On 10 August 1853, a Jubilee Festival was held in Hobart to mark the cessation of convict transportation to the colony. To avoid it being closed down, organisers told the government it was to celebrate 50 years of settlement in Tasmania.
The Jubilee anthem rang out across Launceston’s Princes Square and the people sang: “Our land is free, broken Tasmania’s chain, washed out the hated stain, ended the strife and pain, blest Jubilee”.
While celebrations were the order of the day in the state’s North, Governor Dennison of Hobart considered that rejoicing would perpetuate feelings of hostility between the different classes, and refused to shut the government offices.
Curator of history at Launceston’s Queen Victoria Museum and Art Gallery, Jon Addison, believes that while the Jubilee celebrations were constructed at first to celebrate 50 years of British settlement, the real reason soon became clear.

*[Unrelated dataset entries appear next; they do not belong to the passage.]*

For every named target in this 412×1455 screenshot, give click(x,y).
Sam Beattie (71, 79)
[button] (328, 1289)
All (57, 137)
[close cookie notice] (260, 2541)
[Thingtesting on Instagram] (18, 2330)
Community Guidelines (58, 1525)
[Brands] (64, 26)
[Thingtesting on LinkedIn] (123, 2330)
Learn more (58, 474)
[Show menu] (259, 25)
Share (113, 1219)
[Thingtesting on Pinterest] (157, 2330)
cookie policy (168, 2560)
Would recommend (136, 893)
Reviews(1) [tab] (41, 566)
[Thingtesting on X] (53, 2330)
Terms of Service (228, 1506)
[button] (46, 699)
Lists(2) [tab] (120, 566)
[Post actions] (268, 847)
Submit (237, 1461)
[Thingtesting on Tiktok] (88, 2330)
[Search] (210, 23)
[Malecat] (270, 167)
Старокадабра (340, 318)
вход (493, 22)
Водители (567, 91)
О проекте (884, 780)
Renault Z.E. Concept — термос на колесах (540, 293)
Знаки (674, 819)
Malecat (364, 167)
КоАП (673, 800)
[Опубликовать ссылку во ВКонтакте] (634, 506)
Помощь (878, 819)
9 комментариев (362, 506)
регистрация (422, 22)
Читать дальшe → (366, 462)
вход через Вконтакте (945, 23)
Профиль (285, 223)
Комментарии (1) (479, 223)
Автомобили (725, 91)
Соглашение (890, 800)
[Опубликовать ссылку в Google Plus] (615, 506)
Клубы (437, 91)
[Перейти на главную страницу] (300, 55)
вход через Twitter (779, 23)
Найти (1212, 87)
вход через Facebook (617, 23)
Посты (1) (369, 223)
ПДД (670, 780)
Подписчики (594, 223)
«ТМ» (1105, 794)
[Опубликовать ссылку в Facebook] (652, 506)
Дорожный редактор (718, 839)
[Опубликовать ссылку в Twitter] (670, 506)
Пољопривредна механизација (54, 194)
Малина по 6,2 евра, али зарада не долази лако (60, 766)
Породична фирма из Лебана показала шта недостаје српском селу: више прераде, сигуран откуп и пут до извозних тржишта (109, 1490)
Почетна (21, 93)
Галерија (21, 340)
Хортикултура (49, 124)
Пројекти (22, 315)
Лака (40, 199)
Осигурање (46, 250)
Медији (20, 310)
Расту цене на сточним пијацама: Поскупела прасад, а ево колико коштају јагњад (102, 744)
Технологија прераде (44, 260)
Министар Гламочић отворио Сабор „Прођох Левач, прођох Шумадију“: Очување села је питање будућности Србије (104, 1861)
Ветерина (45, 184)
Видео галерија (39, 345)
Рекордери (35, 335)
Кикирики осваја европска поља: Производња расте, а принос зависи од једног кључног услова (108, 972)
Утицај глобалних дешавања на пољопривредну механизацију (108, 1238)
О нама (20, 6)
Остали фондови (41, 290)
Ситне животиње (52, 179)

“The Anti-Transportation League had to take the moral high ground at all times, it couldn’t be perceived to be gloating over its victory, with many still angered at cessation, its members needed to find a pretext for their celebrations,” Mr Addison said.
“The celebrations were varied throughout Tasmania, with pig and tar barrel chasing in Port Sorell to the community celebrations held in Princes Square in Launceston, which included the erection of the Jubilee Arch, made entirely of native greenery, which took two days to assemble.”
The Anti-Transportation League had led the charge to end transportation of convicts with the help of leading figure of the time Rev. John West.
Rev. West was involved with The Launceston Examiner in March, 1842 and became a leading editorial writer, using both his religious pulpit and the paper to exact his great moral crusade for the abolition of transportation.
He believed convictism was socially and morally evil and he used his first article to attack transportation and its detrimental effect on building a respectable, sound and prosperous society as it brought “ignorance, disorder and crime, and intensified class struggle”.
“Our stand must not be upon commercial considerations, but upon Christian duty . . . we shall leave no measure unemployed to save our children from ruin and our fellow colonists from destruction,” he said.
While not everyone agreed with Rev. West’s editorials, there is no doubt he drove a change in public opinion and according to biographer Patricia Ratcliffe “for the betterment of Launceston in the 1840s”. Mr Addison believes, however, that Rev. West had ulterior motives other than the well-being of convicts.
“He was not going into this with the convicts in mind, his priorities were the free settlers, the fine upstanding middle-class citizens he represented and who were a part of his congregation,” Mr Addison said.
Despite the dual motivation for the Jubilee Festival, the Jubilee celebrations brought the people of Van Diemen’s Land together and officially ended its convict ties to the mother country.